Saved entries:
——
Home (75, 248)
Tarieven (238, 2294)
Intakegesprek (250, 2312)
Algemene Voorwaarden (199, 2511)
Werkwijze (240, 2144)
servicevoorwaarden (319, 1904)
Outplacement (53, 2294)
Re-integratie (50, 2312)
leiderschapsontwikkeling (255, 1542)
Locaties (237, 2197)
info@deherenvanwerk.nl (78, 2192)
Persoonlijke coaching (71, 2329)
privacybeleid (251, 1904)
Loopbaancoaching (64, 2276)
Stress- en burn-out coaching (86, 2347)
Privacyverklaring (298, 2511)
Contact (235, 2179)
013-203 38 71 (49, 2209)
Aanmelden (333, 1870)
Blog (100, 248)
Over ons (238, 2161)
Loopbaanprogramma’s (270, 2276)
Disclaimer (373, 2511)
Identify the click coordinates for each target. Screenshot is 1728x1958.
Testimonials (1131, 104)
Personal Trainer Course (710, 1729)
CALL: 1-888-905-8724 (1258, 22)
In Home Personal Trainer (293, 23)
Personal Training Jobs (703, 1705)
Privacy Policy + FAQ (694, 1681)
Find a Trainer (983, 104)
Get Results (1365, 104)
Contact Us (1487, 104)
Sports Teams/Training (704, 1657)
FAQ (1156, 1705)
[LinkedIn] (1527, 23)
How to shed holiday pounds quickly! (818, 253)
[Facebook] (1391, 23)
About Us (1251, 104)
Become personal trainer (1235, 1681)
——
● Action item
Take the line with "Blog (100, 248)" and every line after it in the data, and please reproduce them exactly, leaving out all other lines.

● Problem solution
Blog (100, 248)
Over ons (238, 2161)
Loopbaanprogramma’s (270, 2276)
Disclaimer (373, 2511)
Identify the click coordinates for each target. Screenshot is 1728x1958.
Testimonials (1131, 104)
Personal Trainer Course (710, 1729)
CALL: 1-888-905-8724 (1258, 22)
In Home Personal Trainer (293, 23)
Personal Training Jobs (703, 1705)
Privacy Policy + FAQ (694, 1681)
Find a Trainer (983, 104)
Get Results (1365, 104)
Contact Us (1487, 104)
Sports Teams/Training (704, 1657)
FAQ (1156, 1705)
[LinkedIn] (1527, 23)
How to shed holiday pounds quickly! (818, 253)
[Facebook] (1391, 23)
About Us (1251, 104)
Become personal trainer (1235, 1681)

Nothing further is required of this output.